As far as what's slated for release by the end of the year, we're up to about 63 45's and 25 albums! We have a lot of amazing records coming up. At the end of this year we're putting out a Sharon Jones & the Dap-Kings' 'Soul Time' which is an album of great tracks that are all either completely unreleased or have only been on 45's or compilations in the past. Then we're dropping an album of re-issued masters by El Rego, beautiful Afro-funk and soul music from early seventies Benin. We are dropping an instrumental version (LP only) of the Charles Bradley 'No Time for Dreaming' album as well as a relaunch of the same with some bonus tracks. Tommy (Brenneck) is planning on cutting a second Bradley album early next year to be released on his Daptone imprint Dunham Records. Next week we are going into the studio with Sharon Jones & The Dap Kings again to record another album, immediately followed by sessions to cut the Budos Band's fourth album. Last month we mixed a second album by the Menahan Street Band. At the beginning of the summer we cut the first new Sugarman 3 album in 10 years. It's a killer, but I'm not sure how soon I'm gonna have a minute to mix it. We're planning to cut a record with the Afrobeat band Antibalas in November, and we are finishing up the songwriting for a second Naomi Shelton album. There is are two acapella gospel albums from the Panola County sessions that are already mixed and ready to go: The Como Mama's, and The Walker Family. Very deep records. There are a number of 45 releases from our own artists as well as for our re-issue imprint, Ever-Soul. Possibly even an Ever-Soul compilation. I also have an entire album written for Lee Fields, but I'm not sure when we'll get to that because he's working on a new record with Truth and Soul right now and we want to give them some space. So 2012 looks like it's gonna be our busiest year ever. We're all pretty excited about the quality and depth of the release schedule right now. We're really hitting a stride. The amazing thing is that at this point they're all veteran artists. We've never had this much on tap before.

Charles Bradley 7". One of a plethora of offerings from Daptone. Daptone Records

Besides Daptone stuff, what other music is in rotation for you right now?

Do you mean stuff I'm listening to?


Indeed.

Yeah, I don't really listen to much Daptone stuff. I get enough of that in the studio. At home, I listen to a lot of blues and early R&B. The Five Royales, Junior Parker, Little Willie John. Plus plenty of soul and gospel with a little Latin and Afrobeat sprinkled in. Nydia (Davila, of Daptone) just gave me a 45 for my birthday by the Four Puzzles that I'd been bugging her about for years. It's getting pretty worn out on my turntable right now. It's kind of cool, my daughter is not even three, but she's cool with putting on records already. Very careful. Doesn't scratch them or nothing. Knows how to turn on the amplifier and everything. I let her pick our records. I think she's just picking out the ones with bright colored covers. Either way, it's kind of a cool way to rediscover records. Beats "shuffle" on an iPod for sure.

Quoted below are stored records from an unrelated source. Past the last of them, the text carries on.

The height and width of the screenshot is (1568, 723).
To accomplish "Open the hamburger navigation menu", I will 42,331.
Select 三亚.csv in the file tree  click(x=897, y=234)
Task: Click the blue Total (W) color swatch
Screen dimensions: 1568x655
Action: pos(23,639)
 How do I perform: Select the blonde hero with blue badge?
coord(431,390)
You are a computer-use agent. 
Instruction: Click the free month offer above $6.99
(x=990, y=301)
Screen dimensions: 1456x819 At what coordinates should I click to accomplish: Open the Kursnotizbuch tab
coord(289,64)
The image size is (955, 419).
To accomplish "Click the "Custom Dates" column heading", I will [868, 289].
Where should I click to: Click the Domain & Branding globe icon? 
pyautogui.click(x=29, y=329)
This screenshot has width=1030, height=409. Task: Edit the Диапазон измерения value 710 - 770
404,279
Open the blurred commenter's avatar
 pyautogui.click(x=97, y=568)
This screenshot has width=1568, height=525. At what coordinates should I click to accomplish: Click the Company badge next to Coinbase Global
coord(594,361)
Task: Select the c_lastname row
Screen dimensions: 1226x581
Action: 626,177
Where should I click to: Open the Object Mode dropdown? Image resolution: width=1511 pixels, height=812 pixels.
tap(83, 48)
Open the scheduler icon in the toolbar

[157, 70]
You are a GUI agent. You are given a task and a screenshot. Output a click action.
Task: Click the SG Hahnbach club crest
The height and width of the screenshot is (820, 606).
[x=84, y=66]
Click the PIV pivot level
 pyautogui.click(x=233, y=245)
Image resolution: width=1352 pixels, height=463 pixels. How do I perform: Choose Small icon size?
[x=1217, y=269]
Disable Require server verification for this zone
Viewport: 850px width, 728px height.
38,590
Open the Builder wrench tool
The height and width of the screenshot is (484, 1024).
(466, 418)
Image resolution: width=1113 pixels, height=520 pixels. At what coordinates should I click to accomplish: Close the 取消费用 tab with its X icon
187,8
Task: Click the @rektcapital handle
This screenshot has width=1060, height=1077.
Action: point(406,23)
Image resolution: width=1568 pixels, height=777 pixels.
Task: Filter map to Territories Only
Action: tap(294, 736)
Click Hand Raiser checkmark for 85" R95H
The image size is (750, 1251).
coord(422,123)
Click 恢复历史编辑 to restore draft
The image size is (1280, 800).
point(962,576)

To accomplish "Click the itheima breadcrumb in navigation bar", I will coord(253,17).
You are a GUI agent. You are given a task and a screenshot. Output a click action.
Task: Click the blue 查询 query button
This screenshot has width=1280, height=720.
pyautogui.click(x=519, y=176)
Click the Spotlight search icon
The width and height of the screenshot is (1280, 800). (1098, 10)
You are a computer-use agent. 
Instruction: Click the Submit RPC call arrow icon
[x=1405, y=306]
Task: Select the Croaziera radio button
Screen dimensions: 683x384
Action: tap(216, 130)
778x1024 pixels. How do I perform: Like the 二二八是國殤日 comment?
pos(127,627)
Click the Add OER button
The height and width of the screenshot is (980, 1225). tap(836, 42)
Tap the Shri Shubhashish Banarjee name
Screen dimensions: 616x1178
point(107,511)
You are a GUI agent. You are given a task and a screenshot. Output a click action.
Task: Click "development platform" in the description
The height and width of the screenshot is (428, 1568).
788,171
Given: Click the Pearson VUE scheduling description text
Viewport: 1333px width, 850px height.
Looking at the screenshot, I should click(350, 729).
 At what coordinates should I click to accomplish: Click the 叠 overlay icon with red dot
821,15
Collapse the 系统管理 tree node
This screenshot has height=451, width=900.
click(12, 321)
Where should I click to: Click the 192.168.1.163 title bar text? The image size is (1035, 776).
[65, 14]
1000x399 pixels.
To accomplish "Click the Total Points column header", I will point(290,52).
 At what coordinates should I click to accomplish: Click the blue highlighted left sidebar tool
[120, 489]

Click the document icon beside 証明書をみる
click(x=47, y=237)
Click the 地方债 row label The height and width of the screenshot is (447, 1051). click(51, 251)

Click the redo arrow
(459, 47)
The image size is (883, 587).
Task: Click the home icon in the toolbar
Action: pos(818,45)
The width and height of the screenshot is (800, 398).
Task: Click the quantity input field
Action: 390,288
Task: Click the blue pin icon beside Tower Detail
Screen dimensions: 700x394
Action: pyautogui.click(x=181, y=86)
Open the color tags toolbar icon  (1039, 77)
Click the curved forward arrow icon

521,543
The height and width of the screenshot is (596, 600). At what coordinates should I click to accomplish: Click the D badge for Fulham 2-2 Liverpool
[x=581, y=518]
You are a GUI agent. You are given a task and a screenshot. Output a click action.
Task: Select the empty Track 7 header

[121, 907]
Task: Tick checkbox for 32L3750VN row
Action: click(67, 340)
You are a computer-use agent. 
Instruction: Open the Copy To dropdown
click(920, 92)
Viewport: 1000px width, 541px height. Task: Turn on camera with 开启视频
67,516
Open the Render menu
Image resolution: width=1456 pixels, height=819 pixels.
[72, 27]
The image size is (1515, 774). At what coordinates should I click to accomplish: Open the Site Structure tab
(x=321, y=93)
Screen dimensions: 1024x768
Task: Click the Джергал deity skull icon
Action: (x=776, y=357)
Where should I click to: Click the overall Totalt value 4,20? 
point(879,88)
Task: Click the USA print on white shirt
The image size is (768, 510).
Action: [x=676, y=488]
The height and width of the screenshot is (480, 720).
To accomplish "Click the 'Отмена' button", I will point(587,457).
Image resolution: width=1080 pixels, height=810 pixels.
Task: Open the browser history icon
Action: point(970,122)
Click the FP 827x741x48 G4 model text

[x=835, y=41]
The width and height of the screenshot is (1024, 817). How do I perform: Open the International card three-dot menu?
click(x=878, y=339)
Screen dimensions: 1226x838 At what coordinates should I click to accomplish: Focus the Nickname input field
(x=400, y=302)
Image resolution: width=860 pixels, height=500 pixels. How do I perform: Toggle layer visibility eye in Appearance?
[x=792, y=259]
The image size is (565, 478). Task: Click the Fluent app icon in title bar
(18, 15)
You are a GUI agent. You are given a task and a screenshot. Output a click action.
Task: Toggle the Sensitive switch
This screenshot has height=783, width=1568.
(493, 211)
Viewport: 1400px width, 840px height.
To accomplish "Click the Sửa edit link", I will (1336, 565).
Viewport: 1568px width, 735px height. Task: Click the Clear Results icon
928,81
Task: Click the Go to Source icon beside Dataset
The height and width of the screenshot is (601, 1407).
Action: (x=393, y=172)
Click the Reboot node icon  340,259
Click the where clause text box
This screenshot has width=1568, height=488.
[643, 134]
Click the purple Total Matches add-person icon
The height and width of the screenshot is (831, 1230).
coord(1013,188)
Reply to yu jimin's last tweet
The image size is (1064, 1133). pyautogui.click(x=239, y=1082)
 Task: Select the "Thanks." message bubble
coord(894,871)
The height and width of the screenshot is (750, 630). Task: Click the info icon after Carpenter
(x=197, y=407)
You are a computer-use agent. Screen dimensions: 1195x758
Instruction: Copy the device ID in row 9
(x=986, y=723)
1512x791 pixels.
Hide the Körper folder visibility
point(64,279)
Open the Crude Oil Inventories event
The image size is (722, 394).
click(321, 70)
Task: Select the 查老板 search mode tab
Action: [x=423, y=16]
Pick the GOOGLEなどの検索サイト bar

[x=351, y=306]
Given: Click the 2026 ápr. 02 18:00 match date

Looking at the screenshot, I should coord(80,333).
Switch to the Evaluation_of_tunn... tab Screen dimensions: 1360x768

Your "Shitty is Pretty" [PDF download] article. Incredible. Although I know you disavowed/disowned it during your lecture at RBMA. Do you have an updated philosophy now?

Man, don't get me started! I don't want to completely disavow that article. I still stick by a lot of the same philosophy. Just different practices. I still believe that 90% of the recording gear industry (and music industry) is complete bullshit. The way people fetishize gear is ridiculous. I still believe that the only gear you need is your ears and your balls. Musicians should make the sounds, not engineers. Last month I think I got the best drum sounds I've ever gotten for the new Sugarman 3 record. I did what I always do and blind A/B'ed a bunch of different mics. A friend had lent me a whole box full. Neumann's, RCA's, the whole lot. When we finally picked the winner, it turned out to be a cheapo Audix D6(?) mic that's supposed to go on the kick drum. I think it's one of those that comes in some kind of drum mic'ing pack. I almost never put a mic on the kick itself. Sounds weird to me. So I had this shitty kick drum mic hanging overhead and it beat the shit out of all the fancy mics. That's what I used for the whole drum sound. So I guess over at Daptone, to answer you briefly, shitty is still pretty.